This was originally published as the November 15 edition of CNN’s Meanwhile in America, the daily email about US politics for global readers. Sign up here to receive it every weekday morning.
Who gets power and how much of it should they have? A great debate is unfolding across the globe over the meaning of democracy, as protesters, press and opposition politicians take their leaders to task.
The US impeachment fight is the latest skirmish in a two-and-a-half century long dispute over the nature and scope of a President’s authority – in this case over whether it was an abuse of power for Donald Trump to demand personal favors in Ukraine. In Israel too, questions are rising about the breadth of executive power, as cynics wonder if PM Benjamin Netanyahu could have timed his clash with Islamic Jihad in Gaza to make it more difficult for rival Benny Gantz to form a government.

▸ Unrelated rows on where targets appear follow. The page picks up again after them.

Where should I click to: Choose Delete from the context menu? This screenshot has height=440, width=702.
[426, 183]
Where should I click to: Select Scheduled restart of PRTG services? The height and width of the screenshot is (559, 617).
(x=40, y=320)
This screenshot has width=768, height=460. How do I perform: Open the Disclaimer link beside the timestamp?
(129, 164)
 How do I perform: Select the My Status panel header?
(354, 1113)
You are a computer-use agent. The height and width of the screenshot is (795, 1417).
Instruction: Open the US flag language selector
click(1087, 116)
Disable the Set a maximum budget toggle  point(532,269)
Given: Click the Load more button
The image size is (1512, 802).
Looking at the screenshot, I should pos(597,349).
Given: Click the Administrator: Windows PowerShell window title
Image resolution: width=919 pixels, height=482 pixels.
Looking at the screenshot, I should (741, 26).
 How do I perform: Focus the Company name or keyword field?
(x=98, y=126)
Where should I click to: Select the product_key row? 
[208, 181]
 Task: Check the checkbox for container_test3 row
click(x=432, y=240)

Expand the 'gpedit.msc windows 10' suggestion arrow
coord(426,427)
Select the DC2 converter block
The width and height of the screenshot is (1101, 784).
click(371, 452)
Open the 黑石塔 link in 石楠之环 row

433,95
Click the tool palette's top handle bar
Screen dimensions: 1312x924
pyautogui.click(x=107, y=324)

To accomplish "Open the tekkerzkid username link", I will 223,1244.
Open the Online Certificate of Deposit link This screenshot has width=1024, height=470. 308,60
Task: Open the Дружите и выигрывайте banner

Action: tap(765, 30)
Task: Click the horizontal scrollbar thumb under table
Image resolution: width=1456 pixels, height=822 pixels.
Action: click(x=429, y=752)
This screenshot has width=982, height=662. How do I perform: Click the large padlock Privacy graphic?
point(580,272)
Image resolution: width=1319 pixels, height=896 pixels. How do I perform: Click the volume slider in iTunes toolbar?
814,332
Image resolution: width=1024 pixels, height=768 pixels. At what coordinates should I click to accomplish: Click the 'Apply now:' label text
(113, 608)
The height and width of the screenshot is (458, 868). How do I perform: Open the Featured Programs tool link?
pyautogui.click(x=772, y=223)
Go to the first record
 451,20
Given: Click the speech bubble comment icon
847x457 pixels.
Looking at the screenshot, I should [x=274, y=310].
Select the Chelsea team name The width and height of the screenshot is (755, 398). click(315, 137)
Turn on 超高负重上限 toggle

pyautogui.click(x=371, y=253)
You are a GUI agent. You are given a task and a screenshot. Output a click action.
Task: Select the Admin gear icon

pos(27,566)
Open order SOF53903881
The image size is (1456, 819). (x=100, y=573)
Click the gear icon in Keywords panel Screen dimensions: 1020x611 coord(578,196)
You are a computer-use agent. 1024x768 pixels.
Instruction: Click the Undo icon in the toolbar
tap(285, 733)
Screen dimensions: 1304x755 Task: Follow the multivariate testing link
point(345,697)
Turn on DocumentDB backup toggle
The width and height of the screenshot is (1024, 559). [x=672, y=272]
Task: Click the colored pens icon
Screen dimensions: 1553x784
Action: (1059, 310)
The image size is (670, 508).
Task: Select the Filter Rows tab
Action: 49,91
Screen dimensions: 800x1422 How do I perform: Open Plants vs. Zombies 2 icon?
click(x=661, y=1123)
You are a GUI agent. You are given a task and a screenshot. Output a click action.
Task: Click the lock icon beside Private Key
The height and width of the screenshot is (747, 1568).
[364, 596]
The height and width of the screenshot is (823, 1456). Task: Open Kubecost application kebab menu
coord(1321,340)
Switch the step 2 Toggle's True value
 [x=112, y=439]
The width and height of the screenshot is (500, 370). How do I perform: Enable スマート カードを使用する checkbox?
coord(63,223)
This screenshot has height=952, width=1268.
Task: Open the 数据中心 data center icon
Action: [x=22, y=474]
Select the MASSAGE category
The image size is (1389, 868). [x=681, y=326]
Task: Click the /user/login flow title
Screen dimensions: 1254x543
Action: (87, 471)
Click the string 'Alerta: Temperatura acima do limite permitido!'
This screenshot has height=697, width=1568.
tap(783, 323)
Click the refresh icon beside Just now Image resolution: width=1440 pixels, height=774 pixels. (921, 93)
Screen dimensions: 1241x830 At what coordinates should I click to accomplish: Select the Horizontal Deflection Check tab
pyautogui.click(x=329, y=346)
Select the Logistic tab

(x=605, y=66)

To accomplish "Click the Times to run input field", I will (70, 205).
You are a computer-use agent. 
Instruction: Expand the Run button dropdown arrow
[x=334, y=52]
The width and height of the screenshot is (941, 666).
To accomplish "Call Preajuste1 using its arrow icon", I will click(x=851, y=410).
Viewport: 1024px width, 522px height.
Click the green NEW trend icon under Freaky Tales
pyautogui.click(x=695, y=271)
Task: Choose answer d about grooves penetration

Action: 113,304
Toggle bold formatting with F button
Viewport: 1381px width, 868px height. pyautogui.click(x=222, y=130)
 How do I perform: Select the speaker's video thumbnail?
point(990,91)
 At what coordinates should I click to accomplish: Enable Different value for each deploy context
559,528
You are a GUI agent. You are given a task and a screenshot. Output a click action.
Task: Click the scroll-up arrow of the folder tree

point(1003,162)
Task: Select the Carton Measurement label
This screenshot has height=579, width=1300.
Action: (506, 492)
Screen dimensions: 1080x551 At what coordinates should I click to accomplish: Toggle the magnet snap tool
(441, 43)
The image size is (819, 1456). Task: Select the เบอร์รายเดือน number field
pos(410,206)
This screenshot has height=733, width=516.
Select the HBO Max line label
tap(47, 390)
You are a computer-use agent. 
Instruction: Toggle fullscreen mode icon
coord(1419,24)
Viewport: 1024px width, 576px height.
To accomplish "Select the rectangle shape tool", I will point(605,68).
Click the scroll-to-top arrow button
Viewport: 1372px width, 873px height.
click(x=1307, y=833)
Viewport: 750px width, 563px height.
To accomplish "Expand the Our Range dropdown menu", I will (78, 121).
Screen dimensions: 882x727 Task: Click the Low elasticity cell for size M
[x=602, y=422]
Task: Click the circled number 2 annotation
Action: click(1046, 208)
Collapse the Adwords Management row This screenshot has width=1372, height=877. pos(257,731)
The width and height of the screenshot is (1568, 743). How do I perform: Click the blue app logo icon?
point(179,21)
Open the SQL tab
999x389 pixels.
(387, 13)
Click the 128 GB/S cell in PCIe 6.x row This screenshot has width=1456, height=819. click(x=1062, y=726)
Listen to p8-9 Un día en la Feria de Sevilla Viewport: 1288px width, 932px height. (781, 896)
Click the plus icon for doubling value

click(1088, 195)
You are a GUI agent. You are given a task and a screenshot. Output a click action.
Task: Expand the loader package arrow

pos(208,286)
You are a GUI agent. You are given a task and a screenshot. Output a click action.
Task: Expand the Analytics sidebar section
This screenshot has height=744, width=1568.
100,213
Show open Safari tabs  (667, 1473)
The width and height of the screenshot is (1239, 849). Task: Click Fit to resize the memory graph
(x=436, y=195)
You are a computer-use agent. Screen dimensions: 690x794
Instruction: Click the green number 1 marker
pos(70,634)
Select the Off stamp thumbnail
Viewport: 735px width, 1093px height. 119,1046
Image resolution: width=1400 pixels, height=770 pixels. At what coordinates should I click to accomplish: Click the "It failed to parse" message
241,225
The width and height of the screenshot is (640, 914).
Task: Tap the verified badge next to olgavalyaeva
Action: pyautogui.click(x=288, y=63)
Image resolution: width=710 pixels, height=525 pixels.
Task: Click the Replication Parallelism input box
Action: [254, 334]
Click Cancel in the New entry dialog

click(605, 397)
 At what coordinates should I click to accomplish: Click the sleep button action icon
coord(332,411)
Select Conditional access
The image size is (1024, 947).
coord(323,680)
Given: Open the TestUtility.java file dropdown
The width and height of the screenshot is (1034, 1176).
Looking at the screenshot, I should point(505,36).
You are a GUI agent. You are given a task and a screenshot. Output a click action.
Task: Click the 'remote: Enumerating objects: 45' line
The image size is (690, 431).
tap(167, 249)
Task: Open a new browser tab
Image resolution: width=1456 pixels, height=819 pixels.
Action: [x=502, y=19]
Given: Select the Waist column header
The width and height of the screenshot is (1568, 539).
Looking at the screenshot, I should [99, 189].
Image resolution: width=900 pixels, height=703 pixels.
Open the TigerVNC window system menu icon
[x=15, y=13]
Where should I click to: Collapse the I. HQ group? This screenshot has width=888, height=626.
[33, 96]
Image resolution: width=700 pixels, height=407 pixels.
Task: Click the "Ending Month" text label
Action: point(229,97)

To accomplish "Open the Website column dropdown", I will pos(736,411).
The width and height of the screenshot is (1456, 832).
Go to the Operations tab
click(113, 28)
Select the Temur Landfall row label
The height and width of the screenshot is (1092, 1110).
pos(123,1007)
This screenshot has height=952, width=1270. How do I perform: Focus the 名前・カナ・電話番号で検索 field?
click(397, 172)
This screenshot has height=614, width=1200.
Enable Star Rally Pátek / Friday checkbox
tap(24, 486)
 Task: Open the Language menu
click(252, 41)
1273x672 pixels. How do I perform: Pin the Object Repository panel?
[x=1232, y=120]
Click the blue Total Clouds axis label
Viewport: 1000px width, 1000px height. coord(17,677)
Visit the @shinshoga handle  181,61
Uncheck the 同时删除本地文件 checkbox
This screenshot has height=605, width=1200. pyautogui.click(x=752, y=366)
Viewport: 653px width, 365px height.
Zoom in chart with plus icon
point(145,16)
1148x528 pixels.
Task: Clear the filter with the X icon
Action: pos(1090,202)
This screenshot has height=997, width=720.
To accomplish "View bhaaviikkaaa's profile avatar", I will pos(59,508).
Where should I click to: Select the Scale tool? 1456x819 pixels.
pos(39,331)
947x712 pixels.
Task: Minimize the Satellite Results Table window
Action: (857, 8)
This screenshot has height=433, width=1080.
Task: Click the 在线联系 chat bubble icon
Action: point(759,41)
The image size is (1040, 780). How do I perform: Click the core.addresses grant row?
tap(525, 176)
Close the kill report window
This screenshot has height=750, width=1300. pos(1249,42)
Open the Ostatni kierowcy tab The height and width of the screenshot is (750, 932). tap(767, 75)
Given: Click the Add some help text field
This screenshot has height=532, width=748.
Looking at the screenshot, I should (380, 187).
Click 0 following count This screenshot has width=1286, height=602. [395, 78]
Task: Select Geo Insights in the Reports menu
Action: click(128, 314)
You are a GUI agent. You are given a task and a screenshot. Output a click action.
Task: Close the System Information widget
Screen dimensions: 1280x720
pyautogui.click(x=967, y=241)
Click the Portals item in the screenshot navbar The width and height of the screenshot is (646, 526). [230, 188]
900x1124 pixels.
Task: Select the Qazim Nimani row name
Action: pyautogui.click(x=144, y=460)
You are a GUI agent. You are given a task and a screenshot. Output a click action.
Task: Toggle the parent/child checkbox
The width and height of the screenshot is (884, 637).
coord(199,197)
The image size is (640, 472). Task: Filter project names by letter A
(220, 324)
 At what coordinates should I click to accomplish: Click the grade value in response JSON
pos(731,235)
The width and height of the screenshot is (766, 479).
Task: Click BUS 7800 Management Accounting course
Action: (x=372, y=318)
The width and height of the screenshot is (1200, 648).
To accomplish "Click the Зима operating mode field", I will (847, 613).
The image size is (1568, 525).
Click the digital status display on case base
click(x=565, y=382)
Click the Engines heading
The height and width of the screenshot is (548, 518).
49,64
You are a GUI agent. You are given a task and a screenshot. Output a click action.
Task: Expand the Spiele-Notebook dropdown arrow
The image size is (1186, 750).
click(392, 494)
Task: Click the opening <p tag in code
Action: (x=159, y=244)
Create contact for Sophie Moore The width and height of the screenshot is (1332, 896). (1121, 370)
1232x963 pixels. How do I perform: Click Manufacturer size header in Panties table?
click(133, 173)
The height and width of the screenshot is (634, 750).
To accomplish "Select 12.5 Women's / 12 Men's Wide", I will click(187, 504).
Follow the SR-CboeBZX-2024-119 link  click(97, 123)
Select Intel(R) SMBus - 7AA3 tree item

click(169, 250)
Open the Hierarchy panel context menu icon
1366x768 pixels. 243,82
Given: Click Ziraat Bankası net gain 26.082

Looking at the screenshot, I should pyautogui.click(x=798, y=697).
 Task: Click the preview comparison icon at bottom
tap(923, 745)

In Hong Kong, street protestors flaunt the mainland government’s history of bloody repression, demanding the protection of their civil liberties as violence escalates on both sides. Mass protests already proved democracy victorious in Bolivia, ushering out an increasingly authoritarian President Evo Morales with the help of the military – but the fury of Morales’ supporters could weaken the political consensus any democratic system needs to thrive.
And ahead of December’s general election, Britain’s Prime Minister Boris Johnson is effectively running against what he claims is an undemocratic parliament that refuses to honor the 2016 Brexit referendum. In turn, his foes accuse him of power grabs that flouted the law and Britain’s unwritten constitution.
The lesson of recent years’ political tumult is that the world’s democratic systems — even its oldest — are far less stable than everyone thought. Elected strongmen are now testing democratic accountability in India, Turkey and across eastern Europe. But as mass demonstrations in Hong Kong, Bolivia, Lebanon, Iraq and elsewhere show, democracy remains an elixir for people everywhere who yearn to forge or protect their freedoms.